In a significant move toward reshaping global economic dynamics, the central banks of China and Saudi Arabia recently inked their first-ever currency swap agreement. This landmark pact, valued at 50 billion yuan (US$6.97 billion) or 26 billion riyal, symbolizes a strategic shift away from the traditional linkage of the world’s major oil trade with the US dollar. The People’s Bank of China (PBOC) and the Saudi Central Bank (SAMA) have set the stage for a new era of bilateral commerce denominated in the yuan and the riyal.
The three-year currency swap agreement, with the potential for extension through mutual consent, underscores the deepening collaboration between the two central banks. Saudi Arabia’s governor, Ayman bin Mohammed Al-Sayari, emphasized the importance of strengthening connections with the PBOC through bilateral dialogues, participation in multilateral forums, and partnerships in international organizations. This move aligns with Saudi Arabia’s broader economic strategy, particularly its ambitious Saudi Vision 2030 program aimed at reducing dependence on fossil fuels and diversifying the national economy.
For China, this agreement is the latest in a series of currency swaps, marking the 30th such deal signed by the PBOC over the past decade. The nation has been proactive in promoting the internationalization of the yuan, seeking to reduce reliance on the US dollar. The move is strategic, especially in light of global geopolitical shifts and concerns raised by Russia’s experience with Western sanctions. By fostering yuan-denominated transactions, China aims to bolster its pricing power and further internationalize its currency.

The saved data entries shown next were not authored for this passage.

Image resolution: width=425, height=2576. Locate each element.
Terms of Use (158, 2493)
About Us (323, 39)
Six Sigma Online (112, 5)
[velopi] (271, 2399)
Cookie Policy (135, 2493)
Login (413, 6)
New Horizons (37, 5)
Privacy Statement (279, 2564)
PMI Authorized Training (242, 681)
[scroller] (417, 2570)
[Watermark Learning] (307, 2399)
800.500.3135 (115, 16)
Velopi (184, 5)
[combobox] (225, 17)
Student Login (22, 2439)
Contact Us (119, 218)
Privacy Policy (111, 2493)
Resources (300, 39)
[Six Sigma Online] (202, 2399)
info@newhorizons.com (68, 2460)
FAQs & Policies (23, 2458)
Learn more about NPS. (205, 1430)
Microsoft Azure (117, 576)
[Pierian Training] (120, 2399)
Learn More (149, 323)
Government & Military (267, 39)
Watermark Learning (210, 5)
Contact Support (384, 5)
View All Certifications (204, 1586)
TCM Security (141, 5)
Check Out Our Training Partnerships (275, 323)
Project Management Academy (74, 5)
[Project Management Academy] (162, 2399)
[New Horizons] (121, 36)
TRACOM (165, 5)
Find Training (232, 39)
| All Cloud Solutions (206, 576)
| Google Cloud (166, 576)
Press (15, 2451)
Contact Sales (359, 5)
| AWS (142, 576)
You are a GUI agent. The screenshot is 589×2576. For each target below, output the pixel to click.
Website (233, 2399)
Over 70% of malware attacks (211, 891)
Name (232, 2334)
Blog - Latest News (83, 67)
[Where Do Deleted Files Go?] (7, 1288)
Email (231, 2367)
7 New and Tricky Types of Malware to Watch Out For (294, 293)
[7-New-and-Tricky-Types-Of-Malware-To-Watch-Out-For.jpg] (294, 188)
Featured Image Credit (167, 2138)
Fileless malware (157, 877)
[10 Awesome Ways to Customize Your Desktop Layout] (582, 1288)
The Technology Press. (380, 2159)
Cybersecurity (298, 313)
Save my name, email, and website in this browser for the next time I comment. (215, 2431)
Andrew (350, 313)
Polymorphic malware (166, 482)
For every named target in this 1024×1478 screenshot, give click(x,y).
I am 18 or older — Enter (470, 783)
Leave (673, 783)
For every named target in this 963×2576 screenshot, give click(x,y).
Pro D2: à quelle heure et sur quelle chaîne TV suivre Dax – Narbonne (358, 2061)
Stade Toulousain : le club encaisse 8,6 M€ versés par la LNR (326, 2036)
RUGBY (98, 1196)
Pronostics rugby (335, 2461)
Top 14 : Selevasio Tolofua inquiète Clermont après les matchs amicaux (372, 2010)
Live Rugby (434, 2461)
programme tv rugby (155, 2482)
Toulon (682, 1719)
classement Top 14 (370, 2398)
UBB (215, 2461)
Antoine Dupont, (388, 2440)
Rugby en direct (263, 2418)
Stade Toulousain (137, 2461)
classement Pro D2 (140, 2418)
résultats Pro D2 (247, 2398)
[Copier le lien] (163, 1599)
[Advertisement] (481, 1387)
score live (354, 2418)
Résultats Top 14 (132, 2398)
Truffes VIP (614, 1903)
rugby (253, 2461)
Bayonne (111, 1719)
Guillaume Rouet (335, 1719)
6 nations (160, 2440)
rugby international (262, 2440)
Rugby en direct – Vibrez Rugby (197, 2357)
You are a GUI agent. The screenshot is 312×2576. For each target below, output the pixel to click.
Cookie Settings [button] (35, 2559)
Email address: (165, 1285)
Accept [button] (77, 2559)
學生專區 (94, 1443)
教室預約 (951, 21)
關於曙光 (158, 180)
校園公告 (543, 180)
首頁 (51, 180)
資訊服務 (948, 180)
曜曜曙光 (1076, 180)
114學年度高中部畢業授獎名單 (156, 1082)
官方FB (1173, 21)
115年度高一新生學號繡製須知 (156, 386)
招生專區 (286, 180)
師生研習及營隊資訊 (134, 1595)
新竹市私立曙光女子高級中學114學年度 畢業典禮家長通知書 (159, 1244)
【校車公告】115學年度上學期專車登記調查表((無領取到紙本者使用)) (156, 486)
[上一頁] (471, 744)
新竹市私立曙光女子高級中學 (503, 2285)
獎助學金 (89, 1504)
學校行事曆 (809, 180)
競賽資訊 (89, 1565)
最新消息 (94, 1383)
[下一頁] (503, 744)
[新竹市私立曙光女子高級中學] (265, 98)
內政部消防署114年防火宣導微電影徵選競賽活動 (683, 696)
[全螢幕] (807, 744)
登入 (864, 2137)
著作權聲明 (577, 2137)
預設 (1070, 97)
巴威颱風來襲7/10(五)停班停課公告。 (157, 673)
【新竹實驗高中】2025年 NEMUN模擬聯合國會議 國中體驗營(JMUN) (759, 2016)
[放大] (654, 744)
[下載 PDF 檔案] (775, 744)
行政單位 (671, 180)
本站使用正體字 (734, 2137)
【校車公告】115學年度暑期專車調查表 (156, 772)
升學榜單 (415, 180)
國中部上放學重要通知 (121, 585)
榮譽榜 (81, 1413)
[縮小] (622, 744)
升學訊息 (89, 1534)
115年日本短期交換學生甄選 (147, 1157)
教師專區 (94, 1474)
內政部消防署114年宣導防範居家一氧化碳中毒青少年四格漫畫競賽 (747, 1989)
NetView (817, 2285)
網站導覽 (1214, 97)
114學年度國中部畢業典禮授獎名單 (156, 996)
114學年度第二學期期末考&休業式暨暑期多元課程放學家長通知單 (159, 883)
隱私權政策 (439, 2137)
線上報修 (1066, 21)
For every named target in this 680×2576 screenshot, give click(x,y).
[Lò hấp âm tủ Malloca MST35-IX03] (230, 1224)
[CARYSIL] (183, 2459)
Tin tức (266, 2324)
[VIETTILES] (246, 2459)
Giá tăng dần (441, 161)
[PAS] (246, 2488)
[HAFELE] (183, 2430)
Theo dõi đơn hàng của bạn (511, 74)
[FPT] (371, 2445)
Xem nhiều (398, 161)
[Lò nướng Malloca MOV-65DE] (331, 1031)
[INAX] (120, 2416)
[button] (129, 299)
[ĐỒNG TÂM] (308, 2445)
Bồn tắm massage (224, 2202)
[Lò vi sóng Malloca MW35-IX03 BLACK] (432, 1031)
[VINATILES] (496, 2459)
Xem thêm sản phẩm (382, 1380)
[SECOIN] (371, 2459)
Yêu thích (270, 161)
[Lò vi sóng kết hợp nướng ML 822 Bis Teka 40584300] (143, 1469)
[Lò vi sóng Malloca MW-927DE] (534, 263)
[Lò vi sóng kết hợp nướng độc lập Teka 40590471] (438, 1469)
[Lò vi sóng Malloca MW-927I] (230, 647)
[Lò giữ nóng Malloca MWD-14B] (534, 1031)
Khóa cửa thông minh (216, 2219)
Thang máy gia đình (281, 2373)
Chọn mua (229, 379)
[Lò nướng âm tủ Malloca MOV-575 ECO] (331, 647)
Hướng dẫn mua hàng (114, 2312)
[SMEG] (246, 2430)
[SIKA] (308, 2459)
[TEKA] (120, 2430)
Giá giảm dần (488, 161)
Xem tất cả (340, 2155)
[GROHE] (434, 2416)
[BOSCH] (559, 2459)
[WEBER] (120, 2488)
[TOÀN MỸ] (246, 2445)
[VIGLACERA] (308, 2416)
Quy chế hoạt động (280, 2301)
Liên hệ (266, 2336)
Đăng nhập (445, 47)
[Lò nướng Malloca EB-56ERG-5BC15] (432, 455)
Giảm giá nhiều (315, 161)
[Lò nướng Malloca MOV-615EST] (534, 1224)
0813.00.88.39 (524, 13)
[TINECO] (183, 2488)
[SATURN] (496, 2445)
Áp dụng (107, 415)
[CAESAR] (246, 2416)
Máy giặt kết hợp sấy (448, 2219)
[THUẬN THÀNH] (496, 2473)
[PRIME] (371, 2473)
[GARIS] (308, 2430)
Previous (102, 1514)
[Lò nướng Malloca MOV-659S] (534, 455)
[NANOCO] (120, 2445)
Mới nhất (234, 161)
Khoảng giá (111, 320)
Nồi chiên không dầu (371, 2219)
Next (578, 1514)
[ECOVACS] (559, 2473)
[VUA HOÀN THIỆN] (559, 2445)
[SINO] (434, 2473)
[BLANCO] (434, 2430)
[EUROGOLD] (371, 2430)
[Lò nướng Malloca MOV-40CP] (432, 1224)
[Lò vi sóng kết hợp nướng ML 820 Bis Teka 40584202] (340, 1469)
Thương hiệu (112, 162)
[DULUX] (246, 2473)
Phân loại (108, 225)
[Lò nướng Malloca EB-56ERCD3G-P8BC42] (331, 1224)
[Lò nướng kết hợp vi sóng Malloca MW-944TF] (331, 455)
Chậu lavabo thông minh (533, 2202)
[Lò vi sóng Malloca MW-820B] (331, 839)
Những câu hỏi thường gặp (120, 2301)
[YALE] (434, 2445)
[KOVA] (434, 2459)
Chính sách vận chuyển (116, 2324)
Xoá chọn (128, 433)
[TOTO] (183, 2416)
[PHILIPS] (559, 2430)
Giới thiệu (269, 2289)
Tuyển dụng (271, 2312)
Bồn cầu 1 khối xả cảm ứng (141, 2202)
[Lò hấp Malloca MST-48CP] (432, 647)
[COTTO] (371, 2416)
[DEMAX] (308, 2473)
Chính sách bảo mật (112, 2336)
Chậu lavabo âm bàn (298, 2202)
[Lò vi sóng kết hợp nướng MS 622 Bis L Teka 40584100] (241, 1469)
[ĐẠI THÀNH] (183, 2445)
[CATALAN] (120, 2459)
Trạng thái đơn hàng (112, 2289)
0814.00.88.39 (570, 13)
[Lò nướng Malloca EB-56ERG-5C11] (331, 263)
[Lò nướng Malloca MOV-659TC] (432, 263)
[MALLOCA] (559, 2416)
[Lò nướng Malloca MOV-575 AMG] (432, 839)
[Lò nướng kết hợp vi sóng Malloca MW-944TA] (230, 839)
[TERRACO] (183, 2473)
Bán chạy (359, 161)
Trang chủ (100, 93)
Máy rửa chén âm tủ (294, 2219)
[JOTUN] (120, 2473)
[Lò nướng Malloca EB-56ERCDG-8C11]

China, as the world’s second-largest economy and the largest global importer of crude oil, has been gradually shifting its oil transactions away from the dollar. Since 2018, China has been pricing oil derivatives in yuan, a move that has gained traction as yuan-denominated contracts on the Shanghai International Energy Exchange (INE) have started to outpace their dollar-denominated counterparts in hubs like New York and London. The recent agreement with Saudi Arabia, a significant oil supplier to China, further strengthens China’s position in the global oil trade.
Beyond economic benefits, the currency swap agreement opens the door for enhanced bilateral dialogues between China and Saudi Arabia. SAMA’s governor stresses the importance of these dialogues as platforms for exchanging views, experiences, and policy insights. Such engagements, ranging from high-level meetings to working groups, create opportunities for both nations to deepen mutual understanding and strengthen diplomatic ties.
The Saudi governor also extends an invitation to Chinese banks to grow and expand in Saudi Arabia. This aligns with a broader push for foreign investment and fintech-driven financial inclusion. The recent opening of Bank of China’s branch in Riyadh, the second Chinese lender to establish a presence in the kingdom, is a testament to the growing economic ties between the two nations.
As China and Saudi Arabia take this historic step towards unlinking the world’s largest oil trade from the US dollar, the implications are far-reaching. The currency swap agreement not only reshapes economic ties but also opens avenues for increased collaboration, mutual understanding, and shared economic prosperity. This move reflects the evolving dynamics of global economic power and sets the stage for a new era in international trade and finance.